Les rétroactes de procédure
M. V. a introduit contre cette décision un recours dont la recevabilité n’était pas contestée. Il ne critiquait pas la décision en ce qu’il n’était pas dans les conditions pour percevoir des allocations de chômage pendant la période litigieuse mais uniquement la récupération. Il prétendait à titre principal que, dans la mesure où il n’avait perçu aucun revenu, il ne devait, en vertu de l’article 169, alinéa 5 de l’arrêté royal du 25 novembre 1991, rien rembourser. A titre subsidiaire, il entendait limiter la récupération aux jours effectivement prestés, soit les jours de stage équivalant à 32 jours en application de l’article 169, alinéa 3 de cet arrêté royal. A titre infiniment subsidiaire, il invitait les juridictions du travail à limiter la récupération aux 150 derniers jours, sur la base de l’article 169, alinéa 2 de l’arrêté royal.
Par un jugement du 19 mai 2022, la 6e chambre du tribunal (div. Namur) a confirmé la décision de l’ONEm sous les émendations que (i) la récupération est limitée aux 30 jours réellement travaillés par M. V. entre le 6 novembre 2020 et le 4 juin 2021 et (ii) la sanction administrative est limitée à un avertissement.
L’ONEm a interjeté appel de ce jugement, sollicitant la confirmation de la décision administrative.
L’arrêt commenté
La cour du travail souligne qu’elle n’est saisie que de la récupération de l’indu et du remplacement de la sanction administrative par un avertissement.
Sur la récupération, l’arrêt examine les cas de figure prévus par l’article 169 de l’arrêté royal du 25 novembre 1991.
Le principe énoncé par l’article 169 alinéa 1er est que toute somme payée indûment doit être remboursée.
Les alinéas 2, 3 et 5 permettent la limitation de l’indu.
L’alinéa 3 prévoit que lorsque le chômeur ayant contrevenu aux articles 44 ou 48 de l’A.R. prouve qu’il n’a travaillé que certains jours ou pendant certaines périodes, la récupération est limitée à ces jours ou à ces périodes.

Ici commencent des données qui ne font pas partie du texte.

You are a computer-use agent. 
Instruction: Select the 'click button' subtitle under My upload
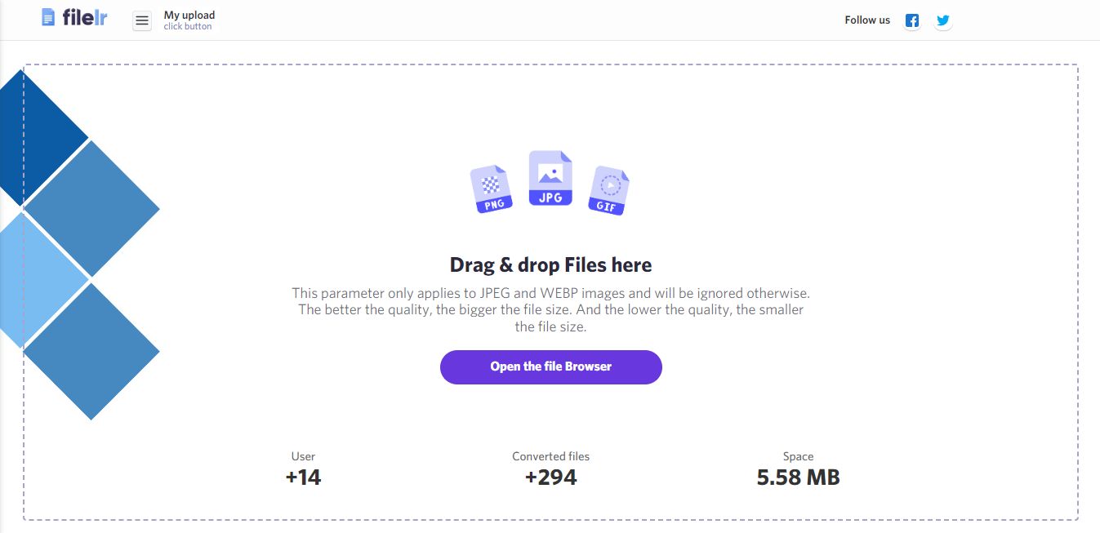point(188,27)
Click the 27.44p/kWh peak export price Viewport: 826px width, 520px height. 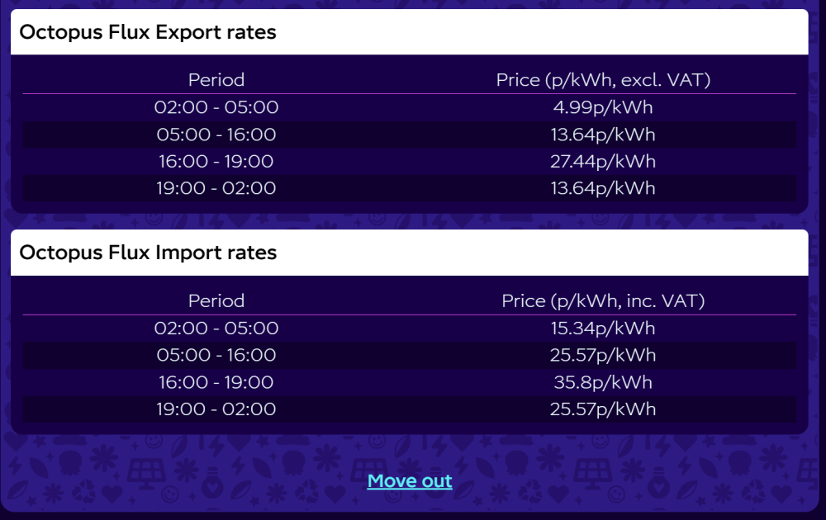tap(603, 161)
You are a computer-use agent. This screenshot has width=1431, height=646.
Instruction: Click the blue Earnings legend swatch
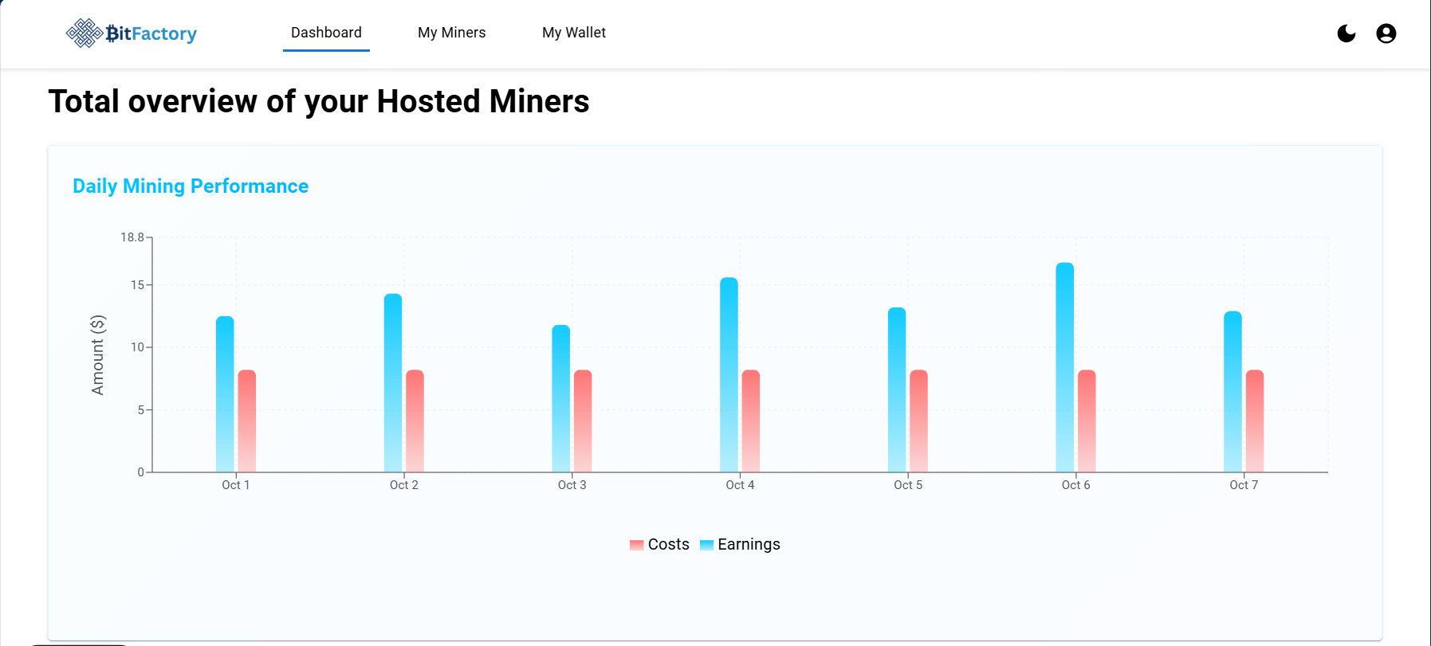coord(706,546)
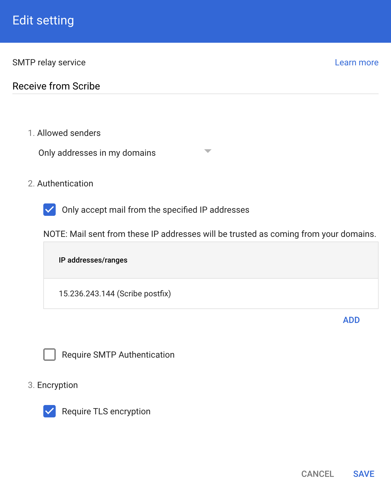Click ADD to add an IP range

coord(351,320)
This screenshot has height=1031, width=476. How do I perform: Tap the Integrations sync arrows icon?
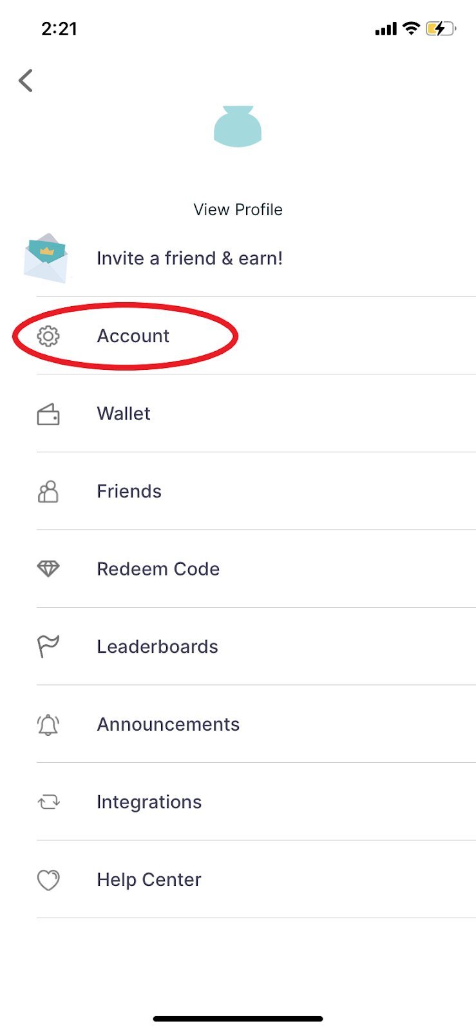point(48,802)

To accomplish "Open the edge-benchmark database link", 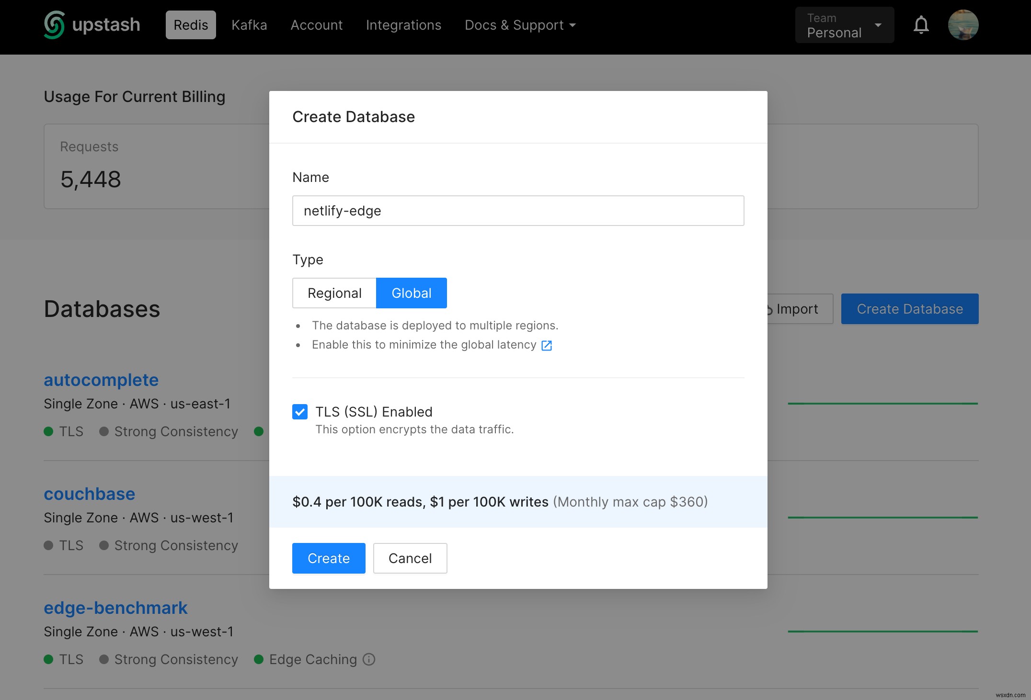I will pos(115,608).
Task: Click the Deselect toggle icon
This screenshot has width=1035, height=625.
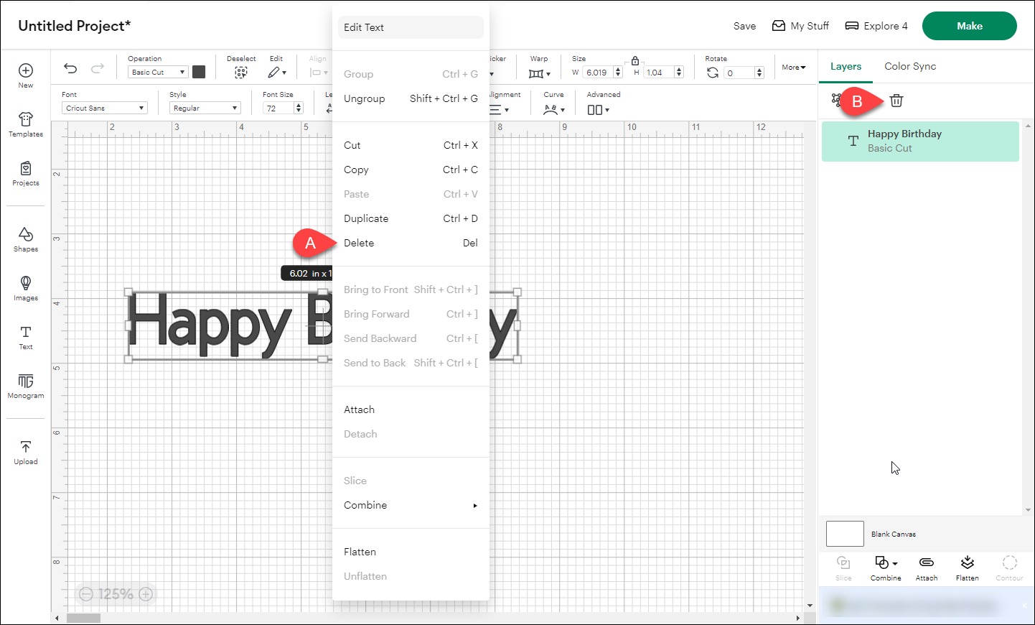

Aux termes de l’alinéa 5, le montant de la récupération peut être limité au montant brut des revenus dont le chômeur a bénéficié et qui n’étaient pas cumulables avec les allocations de chômage lorsqu’il prouve qu’il a perçu de bonne foi des allocations auxquelles il n’avait pas droit ou lorsque le directeur décide de faire application de la possibilité de ne donner qu’un avertissement.
L’arrêt analysé exclut l’application de ces alinéas 3 et 5 au cas de M. V.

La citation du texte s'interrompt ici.